Two things AI cannot do for you in Week 8:

Read your plot for you. What your prose says about the plot must match what the rendered figure actually shows — not what an assistant told you the plot would look like from the code. AI assistants narrate plots from code they have not seen rendered; their narration is a guess, not a reading. The AI use guidelines name this directly under “What AI is bad at: Plot interpretation.”
Generate plots you did not run. If your .qmd claims to show a ggplot, the figure in the PDF must come from a ggplot() chunk that actually ran during the render. Do not paste an assistant’s described plot as a screenshot.

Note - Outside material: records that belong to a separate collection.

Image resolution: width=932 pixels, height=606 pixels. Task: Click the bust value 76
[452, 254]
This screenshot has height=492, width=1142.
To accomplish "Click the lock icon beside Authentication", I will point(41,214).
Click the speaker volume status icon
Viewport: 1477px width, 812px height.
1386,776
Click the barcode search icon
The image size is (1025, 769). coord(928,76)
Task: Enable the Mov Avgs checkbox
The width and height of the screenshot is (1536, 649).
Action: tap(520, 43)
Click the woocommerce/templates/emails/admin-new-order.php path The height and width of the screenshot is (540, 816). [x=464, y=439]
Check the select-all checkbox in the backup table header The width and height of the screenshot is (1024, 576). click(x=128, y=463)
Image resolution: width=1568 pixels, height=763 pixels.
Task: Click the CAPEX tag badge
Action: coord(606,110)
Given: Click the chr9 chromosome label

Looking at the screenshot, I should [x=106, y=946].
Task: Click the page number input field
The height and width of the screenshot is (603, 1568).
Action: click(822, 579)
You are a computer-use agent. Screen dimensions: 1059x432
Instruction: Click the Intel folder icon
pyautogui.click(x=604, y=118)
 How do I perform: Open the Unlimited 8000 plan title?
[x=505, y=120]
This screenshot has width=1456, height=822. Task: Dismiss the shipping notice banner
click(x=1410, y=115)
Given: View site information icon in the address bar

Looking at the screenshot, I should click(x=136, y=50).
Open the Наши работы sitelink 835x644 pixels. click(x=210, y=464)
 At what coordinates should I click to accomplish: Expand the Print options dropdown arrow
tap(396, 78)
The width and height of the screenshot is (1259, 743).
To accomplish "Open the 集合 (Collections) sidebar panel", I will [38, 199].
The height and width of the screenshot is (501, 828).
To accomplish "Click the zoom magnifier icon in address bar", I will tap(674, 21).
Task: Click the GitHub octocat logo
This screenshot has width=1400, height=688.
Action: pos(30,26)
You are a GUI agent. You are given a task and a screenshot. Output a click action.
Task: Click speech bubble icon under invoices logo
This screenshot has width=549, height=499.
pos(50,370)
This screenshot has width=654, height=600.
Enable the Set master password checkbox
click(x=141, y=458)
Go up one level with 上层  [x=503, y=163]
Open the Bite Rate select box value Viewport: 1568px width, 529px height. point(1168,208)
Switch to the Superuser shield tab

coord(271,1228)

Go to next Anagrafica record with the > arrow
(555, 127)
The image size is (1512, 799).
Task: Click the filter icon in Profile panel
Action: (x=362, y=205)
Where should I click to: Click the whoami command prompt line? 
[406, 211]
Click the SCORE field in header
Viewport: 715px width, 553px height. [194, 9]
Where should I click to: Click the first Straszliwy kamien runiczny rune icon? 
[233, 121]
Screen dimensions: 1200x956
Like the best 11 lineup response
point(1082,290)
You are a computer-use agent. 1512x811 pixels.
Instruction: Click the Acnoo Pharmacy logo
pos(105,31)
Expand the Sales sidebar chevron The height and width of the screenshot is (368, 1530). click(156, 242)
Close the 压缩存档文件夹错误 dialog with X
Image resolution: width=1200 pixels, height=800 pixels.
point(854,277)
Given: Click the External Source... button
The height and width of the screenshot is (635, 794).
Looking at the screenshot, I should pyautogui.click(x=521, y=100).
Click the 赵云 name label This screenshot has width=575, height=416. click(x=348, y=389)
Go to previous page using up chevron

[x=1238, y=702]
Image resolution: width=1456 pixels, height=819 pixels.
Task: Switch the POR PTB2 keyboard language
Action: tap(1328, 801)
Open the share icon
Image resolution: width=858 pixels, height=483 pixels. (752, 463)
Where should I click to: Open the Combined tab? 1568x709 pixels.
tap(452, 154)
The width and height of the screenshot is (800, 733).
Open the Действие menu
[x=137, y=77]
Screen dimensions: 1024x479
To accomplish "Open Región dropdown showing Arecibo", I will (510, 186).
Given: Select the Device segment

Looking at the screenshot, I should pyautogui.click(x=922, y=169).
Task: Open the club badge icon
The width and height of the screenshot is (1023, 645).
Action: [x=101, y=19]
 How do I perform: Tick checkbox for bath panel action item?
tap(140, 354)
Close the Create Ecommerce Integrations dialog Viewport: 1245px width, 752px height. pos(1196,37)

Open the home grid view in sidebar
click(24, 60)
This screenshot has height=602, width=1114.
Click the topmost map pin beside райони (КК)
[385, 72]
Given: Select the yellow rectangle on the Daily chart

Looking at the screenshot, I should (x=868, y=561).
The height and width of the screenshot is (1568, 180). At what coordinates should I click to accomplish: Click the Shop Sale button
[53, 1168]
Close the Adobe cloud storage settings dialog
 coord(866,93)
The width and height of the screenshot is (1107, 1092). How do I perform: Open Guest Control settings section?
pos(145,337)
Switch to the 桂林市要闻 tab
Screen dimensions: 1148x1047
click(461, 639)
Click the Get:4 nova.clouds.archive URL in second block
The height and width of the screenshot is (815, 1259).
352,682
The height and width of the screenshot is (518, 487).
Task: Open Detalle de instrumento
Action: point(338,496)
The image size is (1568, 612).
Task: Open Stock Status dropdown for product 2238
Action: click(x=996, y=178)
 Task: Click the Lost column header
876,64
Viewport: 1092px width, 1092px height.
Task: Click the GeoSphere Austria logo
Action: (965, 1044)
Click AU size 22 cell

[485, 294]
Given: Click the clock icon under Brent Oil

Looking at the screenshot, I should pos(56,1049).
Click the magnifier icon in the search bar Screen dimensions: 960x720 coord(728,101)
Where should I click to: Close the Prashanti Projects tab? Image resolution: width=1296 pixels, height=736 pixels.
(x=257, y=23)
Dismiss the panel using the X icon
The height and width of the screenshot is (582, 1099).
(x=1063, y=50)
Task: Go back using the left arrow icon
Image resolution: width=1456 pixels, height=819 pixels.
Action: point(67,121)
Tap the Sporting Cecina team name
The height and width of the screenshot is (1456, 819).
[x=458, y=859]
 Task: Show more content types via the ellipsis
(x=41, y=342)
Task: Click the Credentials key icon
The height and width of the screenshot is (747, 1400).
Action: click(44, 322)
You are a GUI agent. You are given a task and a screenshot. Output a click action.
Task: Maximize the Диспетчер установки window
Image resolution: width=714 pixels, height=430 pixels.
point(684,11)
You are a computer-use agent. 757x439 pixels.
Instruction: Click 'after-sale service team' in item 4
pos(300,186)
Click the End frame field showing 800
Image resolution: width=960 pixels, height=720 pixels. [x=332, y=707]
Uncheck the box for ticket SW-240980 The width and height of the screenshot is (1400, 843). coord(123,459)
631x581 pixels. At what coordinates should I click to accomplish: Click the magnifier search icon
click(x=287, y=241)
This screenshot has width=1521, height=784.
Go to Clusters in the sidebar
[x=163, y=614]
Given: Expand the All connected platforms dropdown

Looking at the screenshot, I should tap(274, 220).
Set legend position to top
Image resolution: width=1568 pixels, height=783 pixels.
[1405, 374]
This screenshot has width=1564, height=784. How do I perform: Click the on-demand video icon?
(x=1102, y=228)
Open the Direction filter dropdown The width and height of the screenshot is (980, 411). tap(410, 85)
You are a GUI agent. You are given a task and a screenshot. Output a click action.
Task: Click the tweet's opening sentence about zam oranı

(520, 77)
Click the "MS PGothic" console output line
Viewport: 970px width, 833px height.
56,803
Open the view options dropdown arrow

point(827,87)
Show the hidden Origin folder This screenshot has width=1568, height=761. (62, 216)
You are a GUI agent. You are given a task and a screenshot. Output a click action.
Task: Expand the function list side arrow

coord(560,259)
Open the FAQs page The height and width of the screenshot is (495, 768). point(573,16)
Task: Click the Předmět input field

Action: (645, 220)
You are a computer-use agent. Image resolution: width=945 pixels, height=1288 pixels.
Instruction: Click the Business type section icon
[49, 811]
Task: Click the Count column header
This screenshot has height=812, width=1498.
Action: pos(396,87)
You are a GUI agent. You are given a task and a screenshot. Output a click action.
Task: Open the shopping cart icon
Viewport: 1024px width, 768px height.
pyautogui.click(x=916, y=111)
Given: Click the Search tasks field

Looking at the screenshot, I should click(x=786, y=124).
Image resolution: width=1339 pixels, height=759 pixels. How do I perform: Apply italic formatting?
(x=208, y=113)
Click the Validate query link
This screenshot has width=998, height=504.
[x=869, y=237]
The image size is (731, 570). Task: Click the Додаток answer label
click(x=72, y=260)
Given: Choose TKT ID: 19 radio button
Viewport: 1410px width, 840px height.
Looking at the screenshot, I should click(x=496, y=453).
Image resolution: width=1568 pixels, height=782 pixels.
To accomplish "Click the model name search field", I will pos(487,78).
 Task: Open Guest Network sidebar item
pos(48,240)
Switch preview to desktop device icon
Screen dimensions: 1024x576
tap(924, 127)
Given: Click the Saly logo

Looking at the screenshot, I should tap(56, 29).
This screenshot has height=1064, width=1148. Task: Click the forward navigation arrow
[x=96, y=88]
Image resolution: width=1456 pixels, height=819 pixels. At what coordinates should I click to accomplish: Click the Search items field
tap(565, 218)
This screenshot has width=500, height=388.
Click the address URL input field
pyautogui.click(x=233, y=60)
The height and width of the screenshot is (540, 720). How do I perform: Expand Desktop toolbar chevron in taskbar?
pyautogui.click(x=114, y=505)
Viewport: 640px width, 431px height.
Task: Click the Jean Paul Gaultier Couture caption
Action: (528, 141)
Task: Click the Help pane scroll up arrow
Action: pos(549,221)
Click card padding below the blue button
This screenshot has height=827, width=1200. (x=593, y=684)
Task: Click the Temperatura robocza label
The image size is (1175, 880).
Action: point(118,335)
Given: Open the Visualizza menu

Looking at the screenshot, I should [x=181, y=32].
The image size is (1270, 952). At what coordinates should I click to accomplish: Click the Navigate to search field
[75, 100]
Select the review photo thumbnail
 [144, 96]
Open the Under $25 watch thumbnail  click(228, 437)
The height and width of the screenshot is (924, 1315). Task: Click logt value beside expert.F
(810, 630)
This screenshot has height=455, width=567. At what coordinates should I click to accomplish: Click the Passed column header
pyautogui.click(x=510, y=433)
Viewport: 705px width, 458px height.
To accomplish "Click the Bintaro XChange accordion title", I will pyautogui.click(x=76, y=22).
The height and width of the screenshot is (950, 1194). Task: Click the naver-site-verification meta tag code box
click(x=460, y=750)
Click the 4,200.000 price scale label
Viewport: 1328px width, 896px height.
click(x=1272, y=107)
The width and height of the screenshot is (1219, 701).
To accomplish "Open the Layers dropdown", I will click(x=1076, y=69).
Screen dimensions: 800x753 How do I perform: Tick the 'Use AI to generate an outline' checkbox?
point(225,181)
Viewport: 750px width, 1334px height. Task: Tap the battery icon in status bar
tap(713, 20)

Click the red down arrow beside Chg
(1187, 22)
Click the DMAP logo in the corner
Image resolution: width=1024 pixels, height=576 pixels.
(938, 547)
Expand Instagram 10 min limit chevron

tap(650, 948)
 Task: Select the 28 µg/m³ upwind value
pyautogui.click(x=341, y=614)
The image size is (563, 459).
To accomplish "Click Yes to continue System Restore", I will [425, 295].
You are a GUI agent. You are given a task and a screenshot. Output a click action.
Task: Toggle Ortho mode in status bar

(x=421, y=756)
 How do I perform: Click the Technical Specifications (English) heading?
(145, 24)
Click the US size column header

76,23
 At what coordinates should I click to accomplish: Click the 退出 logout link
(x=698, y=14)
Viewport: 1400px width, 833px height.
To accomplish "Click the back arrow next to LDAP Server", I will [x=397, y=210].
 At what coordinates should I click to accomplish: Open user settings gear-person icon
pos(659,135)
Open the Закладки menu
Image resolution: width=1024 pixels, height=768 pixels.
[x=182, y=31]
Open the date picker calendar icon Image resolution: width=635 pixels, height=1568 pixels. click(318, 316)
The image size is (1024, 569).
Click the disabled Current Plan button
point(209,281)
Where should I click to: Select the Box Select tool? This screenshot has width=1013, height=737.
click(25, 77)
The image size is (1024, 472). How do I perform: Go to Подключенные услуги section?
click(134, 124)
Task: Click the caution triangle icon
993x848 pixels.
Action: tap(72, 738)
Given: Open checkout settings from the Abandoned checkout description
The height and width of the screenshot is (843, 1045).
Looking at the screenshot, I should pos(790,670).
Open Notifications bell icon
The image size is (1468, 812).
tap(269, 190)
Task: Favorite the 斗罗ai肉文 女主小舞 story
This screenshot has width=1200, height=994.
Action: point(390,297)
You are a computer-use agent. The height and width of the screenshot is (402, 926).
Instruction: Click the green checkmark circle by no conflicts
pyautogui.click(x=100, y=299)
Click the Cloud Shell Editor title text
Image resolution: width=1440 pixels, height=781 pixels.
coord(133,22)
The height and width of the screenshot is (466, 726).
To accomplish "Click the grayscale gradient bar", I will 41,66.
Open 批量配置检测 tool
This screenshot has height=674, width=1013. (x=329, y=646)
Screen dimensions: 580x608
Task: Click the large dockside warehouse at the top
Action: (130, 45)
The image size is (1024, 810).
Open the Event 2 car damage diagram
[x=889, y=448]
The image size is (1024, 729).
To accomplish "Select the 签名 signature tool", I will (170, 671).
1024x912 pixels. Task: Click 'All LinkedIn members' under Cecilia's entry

The three-line AI Use Note (Tool / Purpose / Verification) applies. This week the Verification line should describe how you confirmed that what your prose says about the plot is what your rendered plot actually shows. See the AI use guidelines for the full pattern.

What you’ll do this week

In one paragraph: you will build a short Quarto-to-PDF report on a small tidy dataset that contains at least one ggplot inside it, with axis labels and one sentence of prose under the rendered figure saying what the plot shows about a question you name in the intro paragraph. You follow the same edit → render → read habit you have used since Week 1; the only new thing is that some of what the PDF shows is a figure produced by a ggplot chunk that ran during the render. The exact assignment prompt, due dates, and submission details for the Week 8 visualization report live in the Assignments/LMS space.